Remember sometimes it doesn’t even have to be specific details. You can describe a style you want by a place you’ve been too. Maybe it’s that hotel you stayed at in New York you never wanted to leave, or your friend’s home in Southern California.

Be aware of what places and spaces are making you happy! 

Step 2: Figure Out Some Details On Your project

When you start shopping the market for what designer you want to work with, the more specific details you bring to them, the more specific they’ll be able to be with getting you a scope on their services for you.

The big questions your designer will have (and you’ll probably have for yourself)  is going to be:

1. What is the project? (Is it just redoing your master bedroom, or are you designing a custom house from the ground up?) 

2. What does your timeline look like? (Are you in a rush to get this done before your relatives are coming to stay? Or are you slowly enjoying the process of creation over the next 6 months or so?) 

3. Do you have a budget you’re sticking too? (Are you trying to fit it into your monthly budget or did you just win the lottery and are ready to spend what it takes to create your dream home off of your vision board?)

From there that is going to help you shop the market for your designer even better. You’ll have the information they need, and you’ll know your own parameters as well.

Step 3: How Design Pricing Breaks Down

A common misconception can be that hiring an interior designer can be pricey, but that doesn’t have to be the case. That’s why having a budget in mind beforehand can also help you narrow down who is going to be your best fit to work with.

Most designers charge an hourly rate for their services. An average in the US for an interior designer is about $100-$200 per hour. Depending on experience it can range from $50/hr for a junior designer to $450/hr for a principal or lead designer with a firm.

Some interior design firms have a minimum on hours for a project or will offer it a la carte, so make sure to ask. A good way to stick to a budget can be limiting the amount of hours you want to spend with their services and being decisive when decision-making comes into play.

Keep in mind, being wishy washy with decisions = more time, which then = bigger expense towards JUST design time.

There are also unique company setups out there that will offer something a little different. For example, at Nomad Soul we offer room packages. Since we’re a furniture company we’d rather you spend more on your furniture budget than our design time so we have minimal design fees for a room package with additional discounts included in the package for your furniture purchase.

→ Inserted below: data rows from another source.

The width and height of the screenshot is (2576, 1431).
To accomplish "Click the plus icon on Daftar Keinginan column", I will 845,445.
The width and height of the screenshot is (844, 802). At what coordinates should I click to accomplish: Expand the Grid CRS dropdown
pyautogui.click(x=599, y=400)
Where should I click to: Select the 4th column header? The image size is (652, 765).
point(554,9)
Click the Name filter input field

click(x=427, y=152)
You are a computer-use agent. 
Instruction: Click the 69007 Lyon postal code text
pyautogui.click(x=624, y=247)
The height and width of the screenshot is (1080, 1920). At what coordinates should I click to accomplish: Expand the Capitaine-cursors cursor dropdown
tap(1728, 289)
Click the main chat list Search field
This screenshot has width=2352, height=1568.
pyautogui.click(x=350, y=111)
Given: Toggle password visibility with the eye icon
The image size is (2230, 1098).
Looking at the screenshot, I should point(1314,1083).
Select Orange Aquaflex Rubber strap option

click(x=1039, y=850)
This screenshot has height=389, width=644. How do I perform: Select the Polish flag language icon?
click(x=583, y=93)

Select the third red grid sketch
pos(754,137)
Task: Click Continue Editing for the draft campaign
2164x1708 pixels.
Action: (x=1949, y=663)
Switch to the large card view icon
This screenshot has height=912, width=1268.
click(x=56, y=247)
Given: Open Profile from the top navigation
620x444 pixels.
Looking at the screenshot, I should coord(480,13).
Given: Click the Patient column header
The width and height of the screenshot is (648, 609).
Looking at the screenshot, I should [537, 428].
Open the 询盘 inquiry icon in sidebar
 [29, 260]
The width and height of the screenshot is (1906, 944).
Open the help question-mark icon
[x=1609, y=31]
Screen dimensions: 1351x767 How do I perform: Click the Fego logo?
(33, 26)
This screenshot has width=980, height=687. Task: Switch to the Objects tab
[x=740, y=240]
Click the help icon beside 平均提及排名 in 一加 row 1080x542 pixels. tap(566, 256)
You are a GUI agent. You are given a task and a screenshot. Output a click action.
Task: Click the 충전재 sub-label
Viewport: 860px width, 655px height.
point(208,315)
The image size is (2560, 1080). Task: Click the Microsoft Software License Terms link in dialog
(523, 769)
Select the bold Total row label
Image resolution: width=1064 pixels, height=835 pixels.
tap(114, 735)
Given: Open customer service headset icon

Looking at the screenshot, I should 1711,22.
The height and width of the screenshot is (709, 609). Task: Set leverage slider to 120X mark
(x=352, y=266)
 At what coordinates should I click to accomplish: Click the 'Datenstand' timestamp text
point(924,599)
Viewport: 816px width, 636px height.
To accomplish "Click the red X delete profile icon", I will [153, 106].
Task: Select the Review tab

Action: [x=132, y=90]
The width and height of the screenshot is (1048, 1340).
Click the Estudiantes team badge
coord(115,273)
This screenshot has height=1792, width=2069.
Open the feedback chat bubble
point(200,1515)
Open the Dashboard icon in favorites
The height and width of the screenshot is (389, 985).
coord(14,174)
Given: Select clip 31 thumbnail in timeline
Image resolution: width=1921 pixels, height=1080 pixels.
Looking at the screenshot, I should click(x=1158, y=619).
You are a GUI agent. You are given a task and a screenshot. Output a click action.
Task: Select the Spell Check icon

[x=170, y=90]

Step 4: It’s a Connection Thing Too

Okay, so besides just finding someone that has your similar style in home design, when you’re looking for a designer you need to find someone that you can connect with too.

There are so many talented designers out there, and they’re all going to have their own creative process that YOU ARE both going to be involved in. It’s okay to go with a designer that’s a little more old school that prefers in-person meetings to Skype calls. This also goes, vice versa.

If you’re a busy boss on the move and need to just have updates via emails and need the job done with less communication? There’s designers out there for you too.

A good way to figure out how you jive is when you first connect with your prospective designer. See if you have similar communication styles and don’t be afraid to ask about the business relationship side of things to make sure it’s what you’re looking for.

P.S. You can go outside the box too! We live in a day and age we are so connected, so don’t feel limited to pursuing designers that are in close proximity!

We’ve personally connected with clients from all over the United States and loved it! There are companies out there like ours that will keep in contact via phone calls, Facetime, texts, you name it, and even come out for scheduled project visits.

Step 5: The Why

Last common question in all of this process is, “Could I just do this myself?”

Remember, that paying for a designer’s time means you are paying for their professional services. In the same way you’ll pay a doctor to diagnose your symptoms and get an exact diagnosis instead of guessing yourself with a WebMB prediction, you’re paying a designer to help you avoid mistakes.

This can be anything from furniture not fitting in the room, to creating an inconsistent style, or running into materials that clash. It’s an investment in not having to pay for your own mistakes on the tail end. They’ve been trained and know what they’re doing so you need to trust them too.

They’re on your team, not playing against you. A designer’s true success is when they’ve brought your dream space to reality and that’s priceless.

Don’t be afraid to work with a designer, and the process can be simple!